Bek Chai Heah Laboratory of Cancer Genomics, Division of Cellular and Molecular Research, Humphrey Oei Institute of Cancer Research, National Cancer Centre, Singapore, Singapore.
PLoS One. 2012;7(9):e44206. doi: 10.1371/journal.pone.0044206. Epub 2012 Sep 4.
The down-regulation of miR-214 has previously been observed in human hepatocellular carcinoma (HCC). Here, we demonstrated the down-regulation of miR-214 is associated with cell invasion, stem-like traits and early recurrence of HCC. Firstly, we validated the suppression of miR-214 in human HCC by real-time quantitative RT-PCR (qRT-PCR) in 20 paired tumor and non-tumor liver tissues of HCC patients and 10 histologically normal liver tissues from colorectal cancer patients with liver metastases. Further qRT-PCR analysis of 50 HCC tissues from an independent cohort of HCC patients of whom 29 with early recurrent disease (<2 years) and 21 with late recurrent disease demonstrated that the suppression of miR-214 was significantly more suppressed in samples from HCC patients with early recurrent disease compared those from patients with no recurrence. Re-expression of miR-214 significantly suppressed the growth of HCC cells in vitro and reduced their tumorigenicity in vivo. The enhancer of zeste homologue 2 (EZH2) and β-catenin (CTNNB1) was identified as two potential direct downstream targets of miR-214 through bioinformatics analysis and experimentally validated the miRNA-target interactions with a dual-firefly luciferase reporter assay. In corroborate with this, both EZH2 and CTNNB1 are found to be significantly overexpressed in human HCC biopsies. Since EZH2 can regulate CTNNB1, CTNNB1 can also be an indirect target of miR-214 through EZH2. Silencing EZH2 or CTNNB1 expression suppressed the growth and invasion of HCC cells and induced E-cadherin (CDH1), known to inhibit cell invasion and metastasis. Furthermore, the silencing of miR-214 or overexpression of EZH2 increased EpCAM(+) stem-like cells through the activation of CTNNB1. Interestingly, the up-regulation of EZH2, CTNNB1 and the down-regulation of CDH1 in HCC patients correlated with early recurrent disease and can be an independent predictor of poor survival. Therefore, miR-214 can directly or indirectly target CTNNB1 to modulate the β-catenin signaling pathway in HCC.

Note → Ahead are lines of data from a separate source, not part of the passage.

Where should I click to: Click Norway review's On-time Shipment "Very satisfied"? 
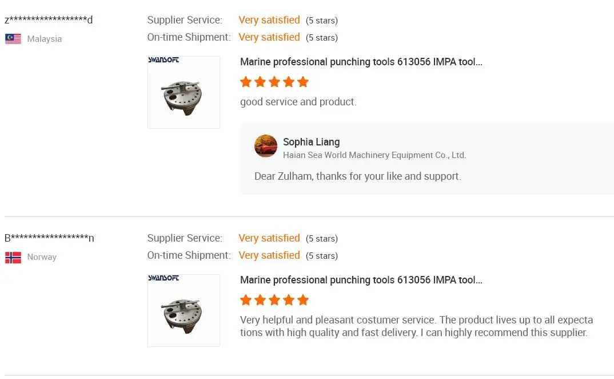(x=269, y=255)
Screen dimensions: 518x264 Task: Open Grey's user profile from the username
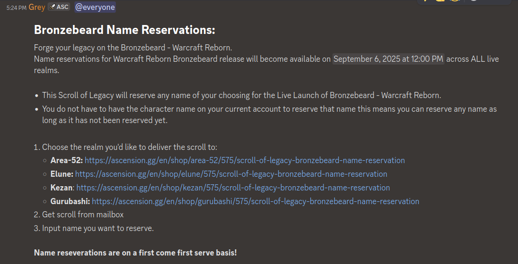tap(37, 7)
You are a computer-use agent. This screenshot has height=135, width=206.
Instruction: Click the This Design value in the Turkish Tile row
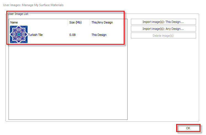99,35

miR-214 的下调先前已在人肝癌(HCC)中观察到。在这里,我们证明 miR-214 的下调与 HCC 的细胞侵袭、干细胞样特征和早期复发有关。首先,我们通过实时定量 RT-PCR(qRT-PCR)在 20 对 HCC 患者的肿瘤和非肿瘤肝组织以及 10 例结直肠癌肝转移患者的组织学正常肝组织中验证了人 HCC 中 miR-214 的抑制。对来自另一独立 HCC 患者队列的 50 例 HCC 组织进行进一步 qRT-PCR 分析,其中 29 例为早期复发(<2 年),21 例为晚期复发,结果表明,早期复发的 HCC 患者样本中 miR-214 的抑制更为显著与无复发患者相比。miR-214 的重新表达显著抑制了 HCC 细胞的体外生长,并降低了其体内致瘤性。通过生物信息学分析鉴定出增强子的锌指同源物 2(EZH2)和β-连环蛋白(CTNNB1)是 miR-214 的两个潜在直接下游靶标,并通过双荧光素酶报告基因检测实验验证了 miRNA-靶标相互作用。与此相符的是,EZH2 和 CTNNB1 在人 HCC 活检中均显著过表达。由于 EZH2 可以调节 CTNNB1,因此 CTNNB1 也可以通过 EZH2 成为 miR-214 的间接靶标。沉默 EZH2 或 CTNNB1 的表达抑制了 HCC 细胞的生长和侵袭,并诱导了上皮钙黏蛋白(CDH1)的表达,已知其抑制细胞侵袭和转移。此外,miR-214 的沉默或 EZH2 的过表达通过激活 CTNNB1 增加了 EpCAM(+)干细胞样细胞。有趣的是,HCC 患者中 EZH2、CTNNB1 的上调和 CDH1 的下调与早期复发相关,并且是不良预后的独立预测因子。因此,miR-214 可以直接或间接靶向 CTNNB1 来调节 HCC 中的 β-连环蛋白信号通路。